◆ EXERCISE DESCRIPTION ◆
Turn the listing below into a numbered list, one item per line, leaving out any blank lines.

◆ DATA PROVIDED ◆
┄┄┄┄┄┄┄┄┄┄┄┄┄┄┄┄┄┄┄┄

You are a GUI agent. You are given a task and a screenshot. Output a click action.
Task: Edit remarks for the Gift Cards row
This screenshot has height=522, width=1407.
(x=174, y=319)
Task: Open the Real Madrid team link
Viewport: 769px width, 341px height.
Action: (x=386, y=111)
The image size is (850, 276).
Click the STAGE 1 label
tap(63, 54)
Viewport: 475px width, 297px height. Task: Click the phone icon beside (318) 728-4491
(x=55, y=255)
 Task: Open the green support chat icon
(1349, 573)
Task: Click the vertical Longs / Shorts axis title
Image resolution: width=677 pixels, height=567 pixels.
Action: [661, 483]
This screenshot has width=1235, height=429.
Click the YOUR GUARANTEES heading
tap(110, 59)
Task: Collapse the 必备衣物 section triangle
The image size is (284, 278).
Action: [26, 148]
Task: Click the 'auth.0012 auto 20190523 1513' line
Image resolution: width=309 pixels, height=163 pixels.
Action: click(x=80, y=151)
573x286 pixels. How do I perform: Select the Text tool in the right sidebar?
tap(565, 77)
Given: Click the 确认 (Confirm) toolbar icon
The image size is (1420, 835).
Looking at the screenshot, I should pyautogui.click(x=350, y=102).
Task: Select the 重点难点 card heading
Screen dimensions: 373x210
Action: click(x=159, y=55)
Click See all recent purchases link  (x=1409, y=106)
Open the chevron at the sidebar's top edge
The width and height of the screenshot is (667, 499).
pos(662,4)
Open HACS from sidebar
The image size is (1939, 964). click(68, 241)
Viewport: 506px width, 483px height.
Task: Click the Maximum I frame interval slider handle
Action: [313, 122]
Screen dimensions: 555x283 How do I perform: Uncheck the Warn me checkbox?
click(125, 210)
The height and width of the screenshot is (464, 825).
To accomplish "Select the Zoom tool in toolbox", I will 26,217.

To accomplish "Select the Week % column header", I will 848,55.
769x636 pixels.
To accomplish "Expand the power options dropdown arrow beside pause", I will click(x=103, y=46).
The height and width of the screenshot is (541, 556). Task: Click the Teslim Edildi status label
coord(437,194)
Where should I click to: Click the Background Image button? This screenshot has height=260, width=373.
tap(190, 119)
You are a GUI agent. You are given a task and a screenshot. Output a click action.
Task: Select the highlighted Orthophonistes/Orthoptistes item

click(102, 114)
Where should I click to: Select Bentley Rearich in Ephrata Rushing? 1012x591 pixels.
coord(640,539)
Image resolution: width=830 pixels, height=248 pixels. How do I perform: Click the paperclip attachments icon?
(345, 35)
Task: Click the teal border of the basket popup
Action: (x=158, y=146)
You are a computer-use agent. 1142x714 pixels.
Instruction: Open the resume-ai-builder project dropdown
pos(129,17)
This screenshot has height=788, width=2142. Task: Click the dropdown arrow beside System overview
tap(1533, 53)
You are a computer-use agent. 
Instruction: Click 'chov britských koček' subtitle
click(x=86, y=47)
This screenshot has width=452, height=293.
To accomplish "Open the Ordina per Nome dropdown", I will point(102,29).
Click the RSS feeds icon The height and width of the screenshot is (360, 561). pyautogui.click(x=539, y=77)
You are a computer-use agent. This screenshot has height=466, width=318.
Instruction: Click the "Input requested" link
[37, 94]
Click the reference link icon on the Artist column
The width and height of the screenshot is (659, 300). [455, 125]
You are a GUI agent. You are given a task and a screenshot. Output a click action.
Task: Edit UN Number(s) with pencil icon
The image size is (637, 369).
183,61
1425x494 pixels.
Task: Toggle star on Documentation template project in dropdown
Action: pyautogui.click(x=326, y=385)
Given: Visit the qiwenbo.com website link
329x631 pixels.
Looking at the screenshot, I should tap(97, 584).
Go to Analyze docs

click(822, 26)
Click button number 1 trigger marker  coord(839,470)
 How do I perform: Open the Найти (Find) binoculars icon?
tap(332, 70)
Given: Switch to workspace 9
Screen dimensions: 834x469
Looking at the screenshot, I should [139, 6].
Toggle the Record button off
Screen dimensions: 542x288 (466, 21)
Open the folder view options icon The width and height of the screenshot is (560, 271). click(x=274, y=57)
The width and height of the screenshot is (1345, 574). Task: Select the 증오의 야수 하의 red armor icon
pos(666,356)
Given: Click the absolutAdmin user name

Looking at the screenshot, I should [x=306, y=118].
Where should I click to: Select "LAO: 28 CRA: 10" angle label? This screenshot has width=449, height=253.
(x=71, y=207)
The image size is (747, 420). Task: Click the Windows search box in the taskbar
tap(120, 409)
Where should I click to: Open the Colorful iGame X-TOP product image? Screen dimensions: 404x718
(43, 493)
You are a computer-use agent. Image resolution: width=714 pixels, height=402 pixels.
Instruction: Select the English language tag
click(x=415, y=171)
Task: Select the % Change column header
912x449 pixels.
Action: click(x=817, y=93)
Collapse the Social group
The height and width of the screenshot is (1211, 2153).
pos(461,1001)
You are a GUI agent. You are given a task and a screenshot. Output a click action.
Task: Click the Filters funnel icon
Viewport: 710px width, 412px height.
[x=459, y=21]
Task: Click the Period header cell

┄┄┄┄┄┄┄┄┄┄┄┄┄┄┄┄┄┄┄┄

◆ EXPECTED ANSWER ◆
1. You are a GUI agent. You are given a task and a screenshot. Output a click action.
2. Task: Edit remarks for the Gift Cards row
3. This screenshot has height=522, width=1407.
4. (x=174, y=319)
5. Task: Open the Real Madrid team link
6. Viewport: 769px width, 341px height.
7. Action: (x=386, y=111)
8. The image size is (850, 276).
9. Click the STAGE 1 label
10. tap(63, 54)
11. Viewport: 475px width, 297px height. Task: Click the phone icon beside (318) 728-4491
12. (x=55, y=255)
13.  Task: Open the green support chat icon
14. (1349, 573)
15. Task: Click the vertical Longs / Shorts axis title
16. Image resolution: width=677 pixels, height=567 pixels.
17. Action: [661, 483]
18. This screenshot has width=1235, height=429.
19. Click the YOUR GUARANTEES heading
20. tap(110, 59)
21. Task: Collapse the 必备衣物 section triangle
22. The image size is (284, 278).
23. Action: [26, 148]
24. Task: Click the 'auth.0012 auto 20190523 1513' line
25. Image resolution: width=309 pixels, height=163 pixels.
26. Action: click(x=80, y=151)
27. 573x286 pixels. How do I perform: Select the Text tool in the right sidebar?
28. tap(565, 77)
29. Given: Click the 确认 (Confirm) toolbar icon
30. The image size is (1420, 835).
31. Looking at the screenshot, I should pyautogui.click(x=350, y=102).
32. Task: Select the 重点难点 card heading
33. Screen dimensions: 373x210
34. Action: click(x=159, y=55)
35. Click See all recent purchases link  (x=1409, y=106)
36. Open the chevron at the sidebar's top edge
37. The width and height of the screenshot is (667, 499).
38. pos(662,4)
39. Open HACS from sidebar
40. The image size is (1939, 964). click(68, 241)
41. Viewport: 506px width, 483px height.
42. Task: Click the Maximum I frame interval slider handle
43. Action: [313, 122]
44. Screen dimensions: 555x283 How do I perform: Uncheck the Warn me checkbox?
45. click(125, 210)
46. The height and width of the screenshot is (464, 825).
47. To accomplish "Select the Zoom tool in toolbox", I will 26,217.
48. To accomplish "Select the Week % column header", I will 848,55.
49. 769x636 pixels.
50. To accomplish "Expand the power options dropdown arrow beside pause", I will click(x=103, y=46).
51. The height and width of the screenshot is (541, 556). Task: Click the Teslim Edildi status label
52. coord(437,194)
53. Where should I click to: Click the Background Image button? This screenshot has height=260, width=373.
54. tap(190, 119)
55. You are a GUI agent. You are given a task and a screenshot. Output a click action.
56. Task: Select the highlighted Orthophonistes/Orthoptistes item
57. click(102, 114)
58. Where should I click to: Select Bentley Rearich in Ephrata Rushing? 1012x591 pixels.
59. coord(640,539)
60. Image resolution: width=830 pixels, height=248 pixels. How do I perform: Click the paperclip attachments icon?
61. (345, 35)
62. Task: Click the teal border of the basket popup
63. Action: (x=158, y=146)
64. You are a computer-use agent. 1142x714 pixels.
65. Instruction: Open the resume-ai-builder project dropdown
66. pos(129,17)
67. This screenshot has height=788, width=2142. Task: Click the dropdown arrow beside System overview
68. tap(1533, 53)
69. You are a computer-use agent. 
70. Instruction: Click 'chov britských koček' subtitle
71. click(x=86, y=47)
72. This screenshot has width=452, height=293.
73. To accomplish "Open the Ordina per Nome dropdown", I will point(102,29).
74. Click the RSS feeds icon The height and width of the screenshot is (360, 561). pyautogui.click(x=539, y=77)
75. You are a computer-use agent. This screenshot has height=466, width=318.
76. Instruction: Click the "Input requested" link
77. [37, 94]
78. Click the reference link icon on the Artist column
79. The width and height of the screenshot is (659, 300). [455, 125]
80. You are a GUI agent. You are given a task and a screenshot. Output a click action.
81. Task: Edit UN Number(s) with pencil icon
82. The image size is (637, 369).
83. 183,61
84. 1425x494 pixels.
85. Task: Toggle star on Documentation template project in dropdown
86. Action: pyautogui.click(x=326, y=385)
87. Given: Visit the qiwenbo.com website link
88. 329x631 pixels.
89. Looking at the screenshot, I should tap(97, 584).
90. Go to Analyze docs
91. click(822, 26)
92. Click button number 1 trigger marker  coord(839,470)
93.  How do I perform: Open the Найти (Find) binoculars icon?
94. tap(332, 70)
95. Given: Switch to workspace 9
96. Screen dimensions: 834x469
97. Looking at the screenshot, I should [139, 6].
98. Toggle the Record button off
99. Screen dimensions: 542x288 (466, 21)
100. Open the folder view options icon The width and height of the screenshot is (560, 271). click(x=274, y=57)
101. The width and height of the screenshot is (1345, 574). Task: Select the 증오의 야수 하의 red armor icon
102. pos(666,356)
103. Given: Click the absolutAdmin user name
104. Looking at the screenshot, I should [x=306, y=118].
105. Where should I click to: Select "LAO: 28 CRA: 10" angle label? This screenshot has width=449, height=253.
106. (x=71, y=207)
107. The image size is (747, 420). Task: Click the Windows search box in the taskbar
108. tap(120, 409)
109. Where should I click to: Open the Colorful iGame X-TOP product image? Screen dimensions: 404x718
110. (43, 493)
111. You are a computer-use agent. Image resolution: width=714 pixels, height=402 pixels.
112. Instruction: Select the English language tag
113. click(x=415, y=171)
114. Task: Select the % Change column header
115. 912x449 pixels.
116. Action: click(x=817, y=93)
117. Collapse the Social group
118. The height and width of the screenshot is (1211, 2153).
119. pos(461,1001)
120. You are a GUI agent. You are given a task and a screenshot. Output a click action.
121. Task: Click the Filters funnel icon
122. Viewport: 710px width, 412px height.
123. [x=459, y=21]
124. Task: Click the Period header cell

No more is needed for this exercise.